Я пытал Олю: как она попала во Францию — совершенно бестактно, напористо — и говорили о системе образования в деталях. В том, что мне рассказывали о письменных экзаменах, есть толк.

Но самое главное, на свидание с нами Ирина Ивановна приехала со своей собакой — Норкой — афганской борзой. Машину пришлось припарковать в центре бульвара Сен-Мишель на разделительной полосе. Собака спокойно просидела три часа в машине.

«О такого рода вечерах нельзя судить, пока они в разгаре. Им можно дать правильную оценку только на другой день, когда они пробуждают интерес у неприглашенных. Писателю настоящему, свободному от присущего многим литераторам глупого честолюбия, читающему статью критика, который всегда расхваливал его, а тут, называя имена посредственностей, его даже не упоминает, — такому писателю некогда удивляться; его ждет работа над новым произведением» (стр. 56).[3]

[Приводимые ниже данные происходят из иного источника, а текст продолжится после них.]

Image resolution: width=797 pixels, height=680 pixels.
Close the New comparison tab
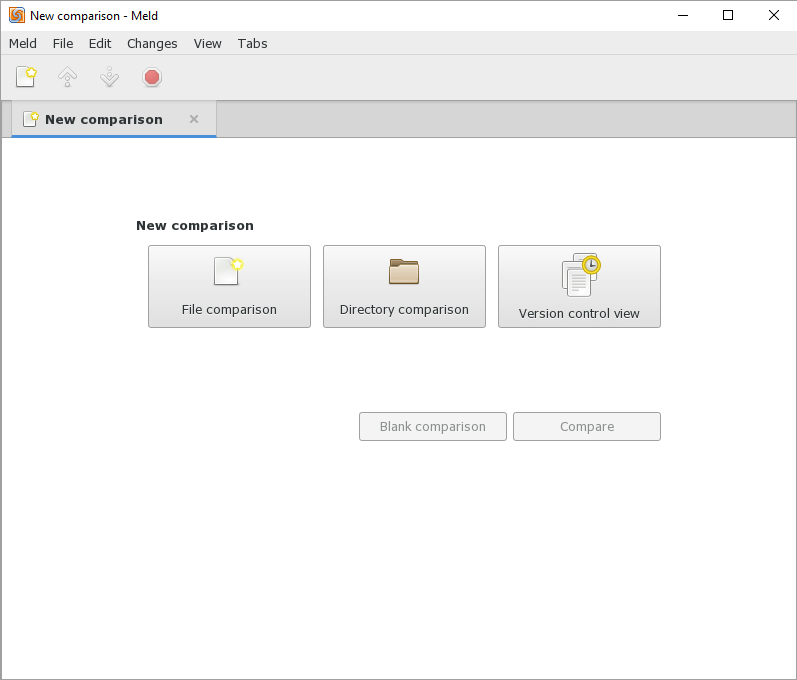pyautogui.click(x=194, y=119)
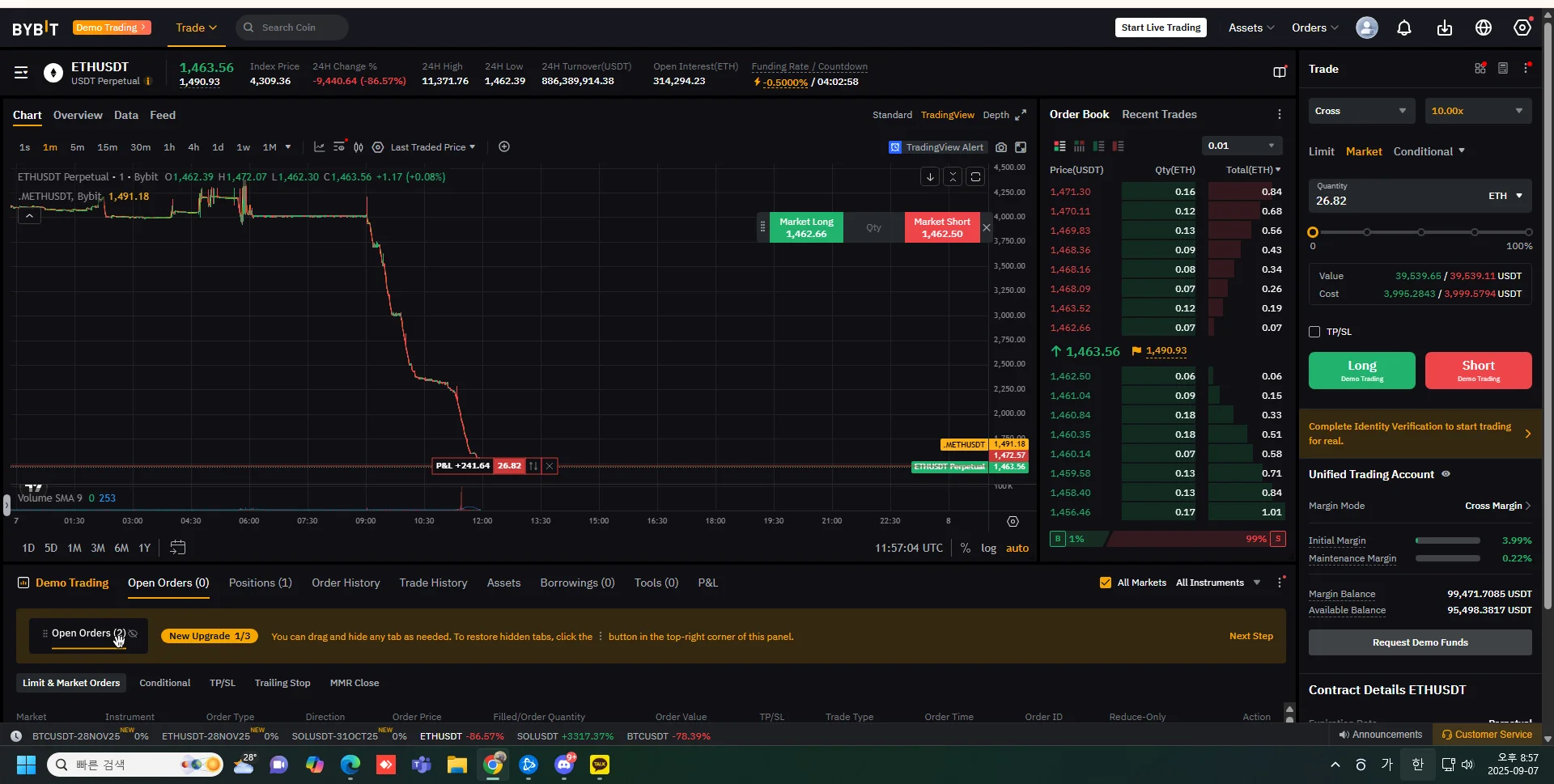Open the notifications bell icon
This screenshot has height=784, width=1554.
[1404, 28]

22 мая, понедельник. Утром и вечером читаю Пруста — роман заканчивается — и я больше всего боюсь, что останусь без чтения, правда, у меня есть еще номер «Н.М.». Пруст совершенно меня опустошает, начинаешь понимать, как широка река настоящей литературы, а ты лишь малый ручеек этой реки, сочащийся вдоль грязноватого берега.

вернуться

3

Марсель Пруст. Содом и Гоморра.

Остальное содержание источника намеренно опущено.